I remember having dinner in here with George Clooney and Rande Gerber and Tommy Armour, who’s a professional golfer who lived here in town. I mean, the amount of attention George Clooney was receiving, and this was 10, 13 years ago when Ocean’s Eleven came out. This was in the height of his career. You would have thought one of the Beatles were here. That’s how crazy it was.
We’ve had The Black Eyed Peas in here with Fergie and all of them. Dirk normally likes to sit in the dining room. He’s different. He doesn’t need the whole show and things—very understated. I don’t know, we’ve had so many. I’ll never forget the Super Bowl here. We upset a lot of A-list celebrities because there were times we just didn’t have room for them.
We’ve also been very, very good at allowing them to have their privacy. This is an exceptional conversation, just talking about the bar, it’s been 20 years, about what we’ve had here. But any time we have a real big VIP come here, we never say a word.

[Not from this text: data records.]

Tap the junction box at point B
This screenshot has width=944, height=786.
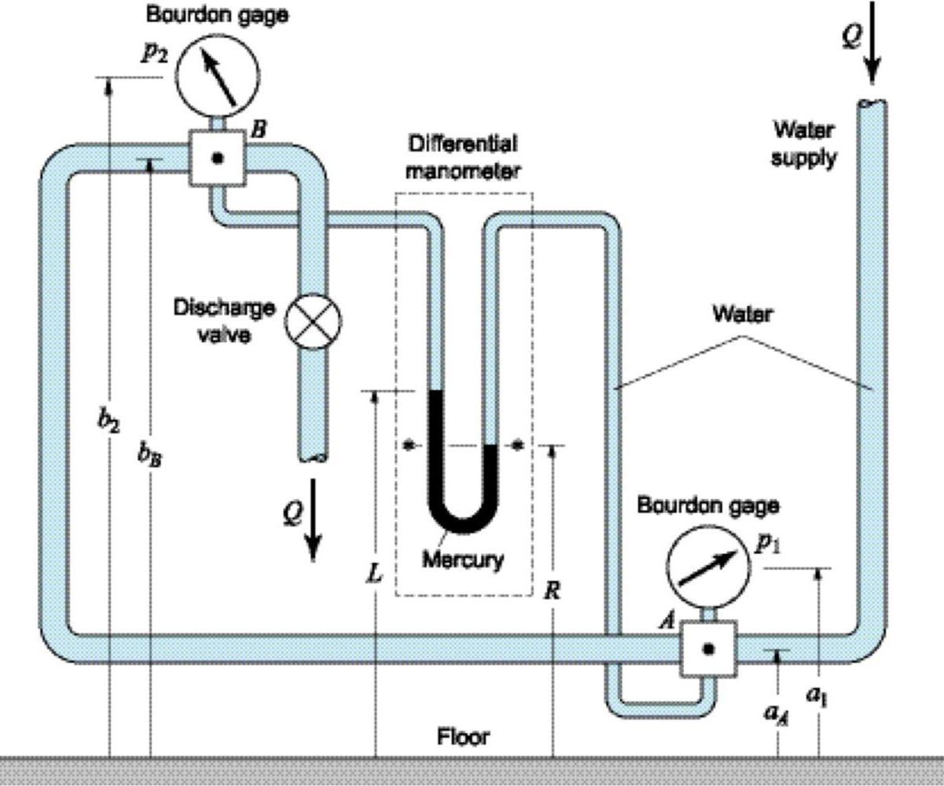[x=218, y=158]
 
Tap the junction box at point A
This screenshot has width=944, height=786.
[x=708, y=648]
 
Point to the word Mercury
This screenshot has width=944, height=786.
[x=463, y=560]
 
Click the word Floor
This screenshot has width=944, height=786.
[x=463, y=736]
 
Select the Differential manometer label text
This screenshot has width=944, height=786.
[x=462, y=157]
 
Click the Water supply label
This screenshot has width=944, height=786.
[x=803, y=143]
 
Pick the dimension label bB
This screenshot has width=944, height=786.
[x=150, y=454]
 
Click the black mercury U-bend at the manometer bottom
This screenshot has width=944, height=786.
[x=462, y=515]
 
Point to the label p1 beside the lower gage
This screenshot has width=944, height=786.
[x=767, y=545]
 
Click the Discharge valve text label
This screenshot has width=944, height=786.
[x=225, y=321]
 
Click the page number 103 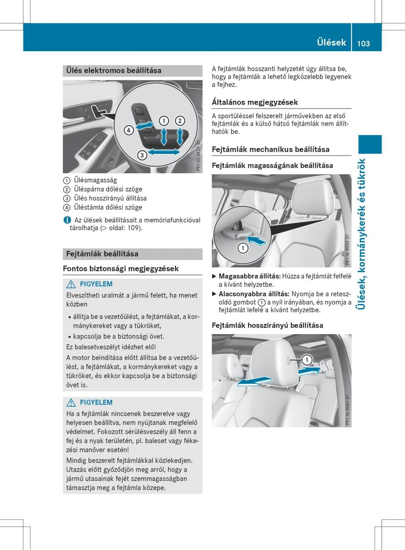click(361, 43)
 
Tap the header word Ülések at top click(331, 43)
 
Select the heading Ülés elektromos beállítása click(114, 71)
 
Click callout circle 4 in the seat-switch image click(128, 130)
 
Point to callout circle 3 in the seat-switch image click(142, 155)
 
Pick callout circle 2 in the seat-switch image click(180, 121)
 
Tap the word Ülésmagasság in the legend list click(95, 180)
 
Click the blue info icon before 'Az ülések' click(66, 220)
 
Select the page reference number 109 click(133, 228)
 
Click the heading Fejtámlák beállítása click(102, 253)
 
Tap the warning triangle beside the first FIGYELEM click(71, 284)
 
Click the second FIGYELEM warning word click(96, 402)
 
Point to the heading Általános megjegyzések click(255, 102)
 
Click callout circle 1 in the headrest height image click(242, 248)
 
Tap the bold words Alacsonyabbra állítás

Is there anything special that you do when celebrities come to visit?
We have such an extensive wine cellar with celebrity-signed bottles given to me or to our staff. That’s been fun. We’ve rearranged them a little bit. When they come in we want to make sure that their names are the first on display.
It’s funny, depending on the level of success of the athlete, is how we determine the wine that’s given to them to sign. That’s a little personal fun thing, you know? ’79 Opus is the first year of Opus, so I had Jerry West sign it. Jerry West is the insignia still of the NBA. Jerry West has to be on the ’79 Opus. It’s fun.
Are the bottles a private collection?
Yeah, they’re not for the guests. But, gosh, we must have hundreds of thousands of dollars [of wine]. We have Shaquille O’Neal, we have all the Cowboys. Anyone who’s someone has signed bottles…you take all these signatures and the value of them. And then our art, you take this room alone, we have $100,000 in art.
Is it all stuff that you were personally drawn to?
Yeah. I just thought it would be well received. It’s a little different from the average steakhouse. What I’m going to keep doing is buying different pieces. And you know what, they go up in value. You know, Steve Wynn put all those Picasso paintings in when he did the Bellagio. So I’m like the poor man’s version of Steve Wynn.